Dataset excerpts:
########

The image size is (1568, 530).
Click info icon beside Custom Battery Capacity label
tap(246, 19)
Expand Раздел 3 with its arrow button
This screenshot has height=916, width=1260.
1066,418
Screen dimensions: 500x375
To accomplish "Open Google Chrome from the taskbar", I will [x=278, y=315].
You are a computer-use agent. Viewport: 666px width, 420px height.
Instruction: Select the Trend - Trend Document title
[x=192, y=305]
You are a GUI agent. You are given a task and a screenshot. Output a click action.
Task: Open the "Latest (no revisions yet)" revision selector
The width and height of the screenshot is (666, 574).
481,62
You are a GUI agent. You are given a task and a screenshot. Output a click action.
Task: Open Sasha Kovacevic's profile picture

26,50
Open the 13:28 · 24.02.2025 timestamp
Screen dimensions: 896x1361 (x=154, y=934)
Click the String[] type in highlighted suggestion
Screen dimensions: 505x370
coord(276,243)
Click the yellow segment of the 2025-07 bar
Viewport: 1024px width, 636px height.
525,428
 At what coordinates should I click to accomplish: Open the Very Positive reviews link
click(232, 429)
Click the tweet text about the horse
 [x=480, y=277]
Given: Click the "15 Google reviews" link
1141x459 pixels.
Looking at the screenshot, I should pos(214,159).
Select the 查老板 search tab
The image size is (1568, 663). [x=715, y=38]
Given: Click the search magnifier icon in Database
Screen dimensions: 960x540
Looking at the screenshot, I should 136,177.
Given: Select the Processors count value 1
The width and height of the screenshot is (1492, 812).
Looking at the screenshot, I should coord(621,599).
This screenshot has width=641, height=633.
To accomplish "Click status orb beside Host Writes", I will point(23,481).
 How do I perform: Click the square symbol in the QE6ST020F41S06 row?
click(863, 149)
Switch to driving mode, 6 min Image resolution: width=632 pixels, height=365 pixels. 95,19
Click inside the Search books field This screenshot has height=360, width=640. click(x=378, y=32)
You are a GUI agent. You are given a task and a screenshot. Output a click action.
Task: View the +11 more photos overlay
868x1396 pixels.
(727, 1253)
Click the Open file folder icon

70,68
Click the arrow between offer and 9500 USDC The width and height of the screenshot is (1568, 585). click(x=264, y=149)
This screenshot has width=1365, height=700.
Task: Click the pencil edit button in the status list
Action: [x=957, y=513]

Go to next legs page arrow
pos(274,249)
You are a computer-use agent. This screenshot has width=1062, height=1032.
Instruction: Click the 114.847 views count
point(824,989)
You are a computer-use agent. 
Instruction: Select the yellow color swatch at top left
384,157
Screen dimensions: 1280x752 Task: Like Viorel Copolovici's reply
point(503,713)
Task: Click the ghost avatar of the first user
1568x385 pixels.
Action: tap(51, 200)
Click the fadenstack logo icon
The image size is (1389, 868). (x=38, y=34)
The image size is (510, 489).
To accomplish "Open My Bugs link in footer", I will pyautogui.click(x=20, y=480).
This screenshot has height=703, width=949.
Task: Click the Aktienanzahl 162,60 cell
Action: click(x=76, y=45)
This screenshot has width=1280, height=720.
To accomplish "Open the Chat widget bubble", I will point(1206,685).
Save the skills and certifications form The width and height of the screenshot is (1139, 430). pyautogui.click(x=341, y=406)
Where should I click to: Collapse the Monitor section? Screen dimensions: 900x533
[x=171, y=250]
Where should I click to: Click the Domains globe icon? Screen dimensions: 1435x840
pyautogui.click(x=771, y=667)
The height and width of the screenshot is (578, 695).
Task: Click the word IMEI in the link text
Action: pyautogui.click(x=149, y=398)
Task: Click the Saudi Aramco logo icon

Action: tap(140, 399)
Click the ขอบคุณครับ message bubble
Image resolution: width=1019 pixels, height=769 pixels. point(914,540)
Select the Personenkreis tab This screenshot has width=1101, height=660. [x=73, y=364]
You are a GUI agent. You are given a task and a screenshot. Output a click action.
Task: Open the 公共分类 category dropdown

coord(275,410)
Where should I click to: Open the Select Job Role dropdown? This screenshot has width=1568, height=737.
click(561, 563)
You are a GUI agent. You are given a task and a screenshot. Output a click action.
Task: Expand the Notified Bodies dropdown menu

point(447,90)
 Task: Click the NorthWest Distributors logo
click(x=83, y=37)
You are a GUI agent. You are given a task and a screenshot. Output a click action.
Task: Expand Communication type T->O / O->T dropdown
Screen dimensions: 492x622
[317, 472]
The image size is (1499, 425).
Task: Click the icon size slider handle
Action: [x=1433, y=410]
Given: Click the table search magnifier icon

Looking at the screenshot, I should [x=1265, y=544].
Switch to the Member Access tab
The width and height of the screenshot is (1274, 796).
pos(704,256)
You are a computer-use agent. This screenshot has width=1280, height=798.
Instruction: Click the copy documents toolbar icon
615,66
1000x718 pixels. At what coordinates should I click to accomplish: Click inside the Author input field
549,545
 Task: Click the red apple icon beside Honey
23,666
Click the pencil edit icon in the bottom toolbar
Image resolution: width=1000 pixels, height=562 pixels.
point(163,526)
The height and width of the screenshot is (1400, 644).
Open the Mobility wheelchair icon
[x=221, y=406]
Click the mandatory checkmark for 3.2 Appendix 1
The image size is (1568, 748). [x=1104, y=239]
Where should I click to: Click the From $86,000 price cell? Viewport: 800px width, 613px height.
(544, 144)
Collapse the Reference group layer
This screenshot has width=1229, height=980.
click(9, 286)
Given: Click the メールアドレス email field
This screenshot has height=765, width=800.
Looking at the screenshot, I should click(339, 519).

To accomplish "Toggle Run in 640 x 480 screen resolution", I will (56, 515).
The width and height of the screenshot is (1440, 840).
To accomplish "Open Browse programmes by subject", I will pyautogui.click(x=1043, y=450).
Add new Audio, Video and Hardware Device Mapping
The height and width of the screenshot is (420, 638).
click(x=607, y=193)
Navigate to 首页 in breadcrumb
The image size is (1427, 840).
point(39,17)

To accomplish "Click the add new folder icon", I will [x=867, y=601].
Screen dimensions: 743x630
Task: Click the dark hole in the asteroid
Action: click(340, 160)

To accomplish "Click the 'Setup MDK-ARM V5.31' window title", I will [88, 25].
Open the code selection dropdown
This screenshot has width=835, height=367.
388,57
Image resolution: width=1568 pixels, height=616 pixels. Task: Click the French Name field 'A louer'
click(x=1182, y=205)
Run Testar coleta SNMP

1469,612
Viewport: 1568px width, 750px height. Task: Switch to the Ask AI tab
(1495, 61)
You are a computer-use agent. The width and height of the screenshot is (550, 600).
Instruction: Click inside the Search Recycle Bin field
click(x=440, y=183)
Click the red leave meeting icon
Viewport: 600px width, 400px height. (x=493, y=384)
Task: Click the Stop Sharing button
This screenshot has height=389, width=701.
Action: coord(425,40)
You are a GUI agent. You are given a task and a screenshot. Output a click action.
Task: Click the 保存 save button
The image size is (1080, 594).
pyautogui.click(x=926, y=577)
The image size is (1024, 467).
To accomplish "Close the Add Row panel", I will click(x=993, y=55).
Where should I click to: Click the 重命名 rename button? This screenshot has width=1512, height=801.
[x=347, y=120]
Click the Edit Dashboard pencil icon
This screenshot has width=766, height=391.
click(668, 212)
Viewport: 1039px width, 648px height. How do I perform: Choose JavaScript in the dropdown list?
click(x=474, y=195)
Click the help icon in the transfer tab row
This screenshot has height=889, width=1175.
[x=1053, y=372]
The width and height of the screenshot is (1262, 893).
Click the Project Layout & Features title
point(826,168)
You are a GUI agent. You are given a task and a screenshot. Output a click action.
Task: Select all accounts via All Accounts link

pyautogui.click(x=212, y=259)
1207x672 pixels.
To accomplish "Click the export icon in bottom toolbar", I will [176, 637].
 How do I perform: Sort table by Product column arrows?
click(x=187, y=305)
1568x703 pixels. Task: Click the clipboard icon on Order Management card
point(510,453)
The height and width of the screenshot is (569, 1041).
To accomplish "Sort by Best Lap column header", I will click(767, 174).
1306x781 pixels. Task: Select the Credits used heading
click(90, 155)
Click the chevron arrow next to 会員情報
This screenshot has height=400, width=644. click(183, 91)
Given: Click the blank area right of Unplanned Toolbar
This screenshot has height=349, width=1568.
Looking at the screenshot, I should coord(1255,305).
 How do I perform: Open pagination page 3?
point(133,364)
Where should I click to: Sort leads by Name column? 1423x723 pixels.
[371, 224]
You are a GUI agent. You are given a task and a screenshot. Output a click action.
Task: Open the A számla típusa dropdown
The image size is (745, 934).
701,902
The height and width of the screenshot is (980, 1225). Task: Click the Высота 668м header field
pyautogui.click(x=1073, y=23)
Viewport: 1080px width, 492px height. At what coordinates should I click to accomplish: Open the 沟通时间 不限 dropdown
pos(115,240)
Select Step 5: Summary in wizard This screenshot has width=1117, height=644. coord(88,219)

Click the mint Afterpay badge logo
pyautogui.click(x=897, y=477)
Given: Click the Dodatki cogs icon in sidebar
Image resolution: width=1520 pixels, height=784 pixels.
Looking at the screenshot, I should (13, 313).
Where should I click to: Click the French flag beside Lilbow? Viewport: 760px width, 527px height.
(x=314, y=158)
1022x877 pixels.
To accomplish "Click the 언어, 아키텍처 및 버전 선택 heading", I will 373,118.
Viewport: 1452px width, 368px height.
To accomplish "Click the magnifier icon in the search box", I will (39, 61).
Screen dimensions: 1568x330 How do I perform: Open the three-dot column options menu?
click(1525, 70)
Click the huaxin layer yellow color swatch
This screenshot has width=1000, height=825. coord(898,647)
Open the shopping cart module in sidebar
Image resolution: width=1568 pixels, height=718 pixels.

########

Find the word "computer" in the entries and show each line where it is found.

== Result ==
You are a computer-use agent. Viewport: 666px width, 420px height.
You are a computer-use agent. This screenshot has width=1062, height=1032.
You are a computer-use agent. 
You are a computer-use agent. This screenshot has width=1280, height=798.
You are a computer-use agent. The width and height of the screenshot is (550, 600).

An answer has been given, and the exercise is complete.